On powerful exact nonrandomized tests for the Poisson two-sample setting.

In the case of two independent samples from Poisson distributions, the natural target parameter for hypothesis testing is the ratio of the two population means. The conditional tests which have been derived for this class of problems already in the 1940s are well known to be optimal in terms of power only when randomized decisions between hypotheses are admitted at the boundary of the respective rejection regions. The major objective of this contribution is to show how the approach used by Boschloo in 1970 for constructing a powerful nonrandomized version of Fisher's exact test for hypotheses about the odds ratio between two binomial parameters can successfully be adapted for the Poisson case. The resulting procedure, which we propose to term Poisson-Boschloo test, depends on some cutoff for the observed total number of events, the variable upon which conditioning has to be done. We show that for any fixed specific alternative, this cutoff can be chosen in such a way that the resulting nonrandomized test falls short in power of the randomized UMPU test only by a negligible amount. Thus, sample size calculation for the Poisson-Boschloo test can be carried out nearly exactly by means of the same computational procedure as has to be used for the randomized UMPU test.

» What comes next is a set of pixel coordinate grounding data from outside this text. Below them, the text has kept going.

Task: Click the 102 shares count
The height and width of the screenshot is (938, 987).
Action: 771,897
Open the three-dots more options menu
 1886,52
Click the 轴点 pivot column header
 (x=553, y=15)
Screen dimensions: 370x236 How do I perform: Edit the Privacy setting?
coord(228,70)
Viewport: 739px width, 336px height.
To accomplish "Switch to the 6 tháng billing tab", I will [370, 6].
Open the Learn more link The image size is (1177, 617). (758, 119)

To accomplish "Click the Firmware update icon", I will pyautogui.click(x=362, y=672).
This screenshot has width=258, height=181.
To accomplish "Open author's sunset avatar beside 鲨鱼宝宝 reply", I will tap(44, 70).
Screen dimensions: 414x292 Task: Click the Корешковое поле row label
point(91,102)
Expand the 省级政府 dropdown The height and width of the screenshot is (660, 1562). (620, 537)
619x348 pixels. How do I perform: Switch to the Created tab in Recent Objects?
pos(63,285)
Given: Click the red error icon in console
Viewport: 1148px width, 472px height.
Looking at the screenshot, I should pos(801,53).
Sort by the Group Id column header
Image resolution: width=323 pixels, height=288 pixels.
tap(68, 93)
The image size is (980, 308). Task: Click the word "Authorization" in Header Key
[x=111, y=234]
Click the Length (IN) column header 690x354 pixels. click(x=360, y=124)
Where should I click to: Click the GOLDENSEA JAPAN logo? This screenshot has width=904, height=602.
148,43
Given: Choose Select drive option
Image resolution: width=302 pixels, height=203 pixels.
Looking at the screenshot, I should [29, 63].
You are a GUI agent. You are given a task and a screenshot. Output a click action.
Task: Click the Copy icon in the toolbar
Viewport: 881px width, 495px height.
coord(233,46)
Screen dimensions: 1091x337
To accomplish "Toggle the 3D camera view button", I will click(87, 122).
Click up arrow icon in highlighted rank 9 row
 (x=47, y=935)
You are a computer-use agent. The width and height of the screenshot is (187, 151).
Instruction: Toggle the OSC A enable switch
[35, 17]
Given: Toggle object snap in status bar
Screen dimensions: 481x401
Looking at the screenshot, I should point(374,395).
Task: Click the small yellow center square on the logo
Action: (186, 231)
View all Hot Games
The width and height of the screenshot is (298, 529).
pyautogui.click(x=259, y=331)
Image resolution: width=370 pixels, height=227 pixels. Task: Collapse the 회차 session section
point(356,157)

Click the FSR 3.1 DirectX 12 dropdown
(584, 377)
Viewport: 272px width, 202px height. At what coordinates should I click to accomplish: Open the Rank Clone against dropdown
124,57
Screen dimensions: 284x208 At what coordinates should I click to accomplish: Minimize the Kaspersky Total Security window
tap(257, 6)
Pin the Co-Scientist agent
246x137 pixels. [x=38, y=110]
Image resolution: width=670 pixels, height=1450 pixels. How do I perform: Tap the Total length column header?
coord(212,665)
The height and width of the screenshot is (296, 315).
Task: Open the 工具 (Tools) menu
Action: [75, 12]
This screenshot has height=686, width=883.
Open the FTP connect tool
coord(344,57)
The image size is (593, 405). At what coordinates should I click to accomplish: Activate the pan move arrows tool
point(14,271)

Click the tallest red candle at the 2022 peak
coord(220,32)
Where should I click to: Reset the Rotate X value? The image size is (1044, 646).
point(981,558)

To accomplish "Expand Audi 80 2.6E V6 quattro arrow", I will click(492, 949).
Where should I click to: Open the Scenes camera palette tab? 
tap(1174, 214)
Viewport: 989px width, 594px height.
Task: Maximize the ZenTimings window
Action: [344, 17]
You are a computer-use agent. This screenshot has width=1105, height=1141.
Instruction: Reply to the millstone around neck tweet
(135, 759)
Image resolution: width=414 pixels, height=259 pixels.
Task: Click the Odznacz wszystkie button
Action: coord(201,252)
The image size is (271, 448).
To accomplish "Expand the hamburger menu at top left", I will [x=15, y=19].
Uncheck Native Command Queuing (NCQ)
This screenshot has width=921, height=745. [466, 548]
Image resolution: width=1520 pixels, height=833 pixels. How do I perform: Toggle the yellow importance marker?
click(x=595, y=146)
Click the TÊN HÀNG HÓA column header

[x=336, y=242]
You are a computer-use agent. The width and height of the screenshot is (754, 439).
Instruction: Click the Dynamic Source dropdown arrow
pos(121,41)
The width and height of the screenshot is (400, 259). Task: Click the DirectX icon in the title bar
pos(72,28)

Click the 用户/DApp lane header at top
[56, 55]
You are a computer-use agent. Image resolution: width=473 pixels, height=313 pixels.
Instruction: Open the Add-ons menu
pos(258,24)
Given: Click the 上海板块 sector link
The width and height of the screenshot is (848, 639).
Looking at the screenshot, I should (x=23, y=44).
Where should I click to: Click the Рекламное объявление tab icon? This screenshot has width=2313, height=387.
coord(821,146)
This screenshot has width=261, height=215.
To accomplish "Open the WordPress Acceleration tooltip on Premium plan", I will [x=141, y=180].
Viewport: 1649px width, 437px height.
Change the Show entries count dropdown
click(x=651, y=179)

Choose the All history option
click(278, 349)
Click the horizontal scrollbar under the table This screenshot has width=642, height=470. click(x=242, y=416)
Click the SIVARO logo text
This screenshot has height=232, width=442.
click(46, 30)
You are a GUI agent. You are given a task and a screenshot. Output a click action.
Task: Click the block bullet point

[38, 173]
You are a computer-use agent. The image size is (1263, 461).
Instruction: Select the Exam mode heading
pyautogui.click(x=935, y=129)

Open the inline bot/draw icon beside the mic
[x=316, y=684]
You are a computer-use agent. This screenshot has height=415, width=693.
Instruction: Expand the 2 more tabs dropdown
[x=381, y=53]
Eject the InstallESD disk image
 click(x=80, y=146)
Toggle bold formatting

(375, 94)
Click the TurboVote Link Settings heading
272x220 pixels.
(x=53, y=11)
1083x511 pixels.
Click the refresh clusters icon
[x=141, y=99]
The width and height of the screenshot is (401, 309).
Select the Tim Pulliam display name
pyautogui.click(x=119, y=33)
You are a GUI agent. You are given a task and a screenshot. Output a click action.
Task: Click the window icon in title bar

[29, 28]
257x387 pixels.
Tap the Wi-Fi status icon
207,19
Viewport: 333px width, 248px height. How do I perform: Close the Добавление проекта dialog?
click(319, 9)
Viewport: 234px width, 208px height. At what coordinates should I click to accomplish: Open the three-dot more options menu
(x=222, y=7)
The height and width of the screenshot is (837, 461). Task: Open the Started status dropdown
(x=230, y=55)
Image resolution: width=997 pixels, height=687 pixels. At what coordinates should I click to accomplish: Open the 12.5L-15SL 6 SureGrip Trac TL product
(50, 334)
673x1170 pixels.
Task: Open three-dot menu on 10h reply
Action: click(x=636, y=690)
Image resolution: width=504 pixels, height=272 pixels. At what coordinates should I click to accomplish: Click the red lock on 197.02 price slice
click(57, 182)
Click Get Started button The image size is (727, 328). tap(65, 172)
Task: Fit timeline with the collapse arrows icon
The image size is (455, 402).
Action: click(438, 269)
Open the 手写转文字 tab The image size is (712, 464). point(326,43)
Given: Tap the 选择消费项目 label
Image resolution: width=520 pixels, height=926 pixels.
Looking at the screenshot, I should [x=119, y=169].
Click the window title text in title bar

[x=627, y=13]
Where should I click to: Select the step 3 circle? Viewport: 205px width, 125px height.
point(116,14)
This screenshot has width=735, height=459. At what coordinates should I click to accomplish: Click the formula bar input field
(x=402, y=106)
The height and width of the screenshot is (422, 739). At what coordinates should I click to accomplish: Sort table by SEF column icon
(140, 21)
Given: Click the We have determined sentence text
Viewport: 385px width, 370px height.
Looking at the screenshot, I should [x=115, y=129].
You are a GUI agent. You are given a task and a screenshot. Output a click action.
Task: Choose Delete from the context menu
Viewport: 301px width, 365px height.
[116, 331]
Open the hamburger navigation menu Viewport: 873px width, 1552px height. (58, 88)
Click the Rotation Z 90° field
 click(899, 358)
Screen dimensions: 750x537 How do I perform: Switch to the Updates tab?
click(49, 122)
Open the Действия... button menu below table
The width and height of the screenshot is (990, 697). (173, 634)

Since the power of the latter is accessible to elementary computational tools, this result makes approximate methods of sample size calculation for the Poisson-Boschloo test dispensable. It is furthermore shown how the construction of a Poisson-Boschloo type test extends to the case that interest is in establishing equivalence in the strict, two-sided sense rather than noninferiority. Although proceeding to two-sided equivalence considerably complicates the construction, comparing the resulting test procedure in terms of power with the exact randomized UMPU test leads essentially to the same conclusions as in the noninferiority case.